TESTO PROPOSTO
▶
Poi il riferimento all’Anm e al Csm: “Quello che mi ha fatto più male è che rispetto alle accuse di usare strumentalmente il lavoro abbiamo avvertito un silenzio assordante di chi speravamo ci dovesse difendere, che invece è stato zitto, come l’Anm e il Csm”. 
“Ne’ Silvio Berlusconi, ne’ altri hanno denunciato le minacce mafiose, ne’ prima ne’ dopo”, ha poi detto il pm della Dna NinoDiMatteo, a proposito della sentenza. “Nel nostro sistema costituzionale le sentenze vengono pronunciate nel nome del popolo italiano e possono essere criticate e impugnate. Il problema e’ che quando le sentenze riguardano uomini che esercitano il potere devono essere conosciute”, ha aggiunto. “C’e’ una sentenza definitiva – ha spiegato – che afferma che dal ’74 al ’92 Dell’Utri si fece garante di un patto tra Berlusconi e le famiglie mafiose palermitane. Ora questa sentenza dice che quella intermediazione non si ferma al ’92, ma si estende al primo governo Berlusconi, questi sono fatti che devono essere conosciuti”.
◀
COMPITI DELL'ESERCIZIO
• 1. Rispondi a queste domande sul brano sulla sentenza:
(a) Quali due organismi, secondo il brano, sono rimasti zitti di fronte alle accuse?
(b) In quale periodo, secondo la sentenza definitiva citata, Dell'Utri si fece garante di un patto tra Berlusconi e le famiglie mafiose palermitane?
(c) Fino a quale governo la nuova sentenza estende quell'intermediazione?
• 2. Per favore, prosegui il brano sulla sentenza dal punto in cui si interrompe.
Le righe della sezione dati non hanno alcun legame con il brano sulla sentenza.

SEZIONE DATI
▶
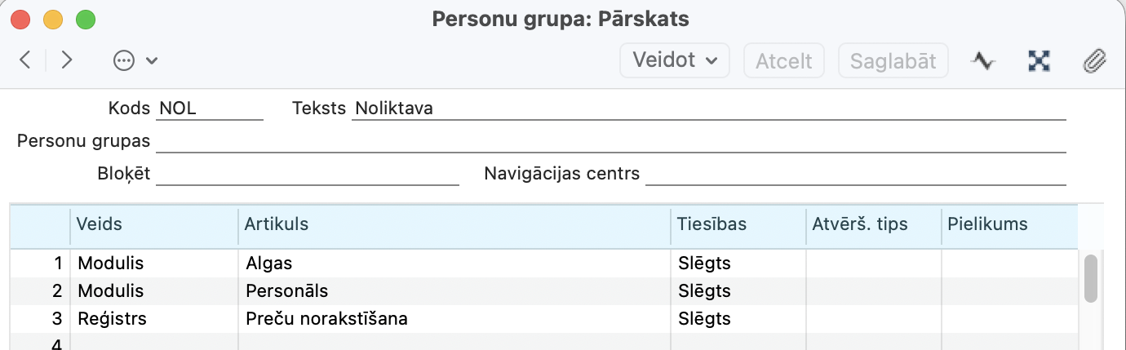Select row 3 Preču norakstīšana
◀
RISPOSTE IN ORDINE
• 1.
(a) L'Anm e il Csm.
(b) Dal '74 al '92.
(c) Fino al primo governo Berlusconi.

• 2.
“Ho sempre detto, ha poi aggiunto, che non vedo nulla di scandaloso se un magistrato con determinati paletti possa dismettere la toga e dare un suo contributo al Paese soprattutto nei settori che conosce sotto un’altra veste, partecipando alla vita politica e accettando incarichi di governo. Credo, pero’, debba essere regolata meglio la possibilita’ di tornare in magistratura”. “Se qualcuno manifesta stima nei miei confronti non glielo posso impedire. E non ho nulla da vergognarmi della stima che alcuni esponenti politici del M5s, ma anche di altri partiti, mi hanno manifestato”, conclude il pm della Dna Nino Di Matteo a in Mezz’ora in piu’.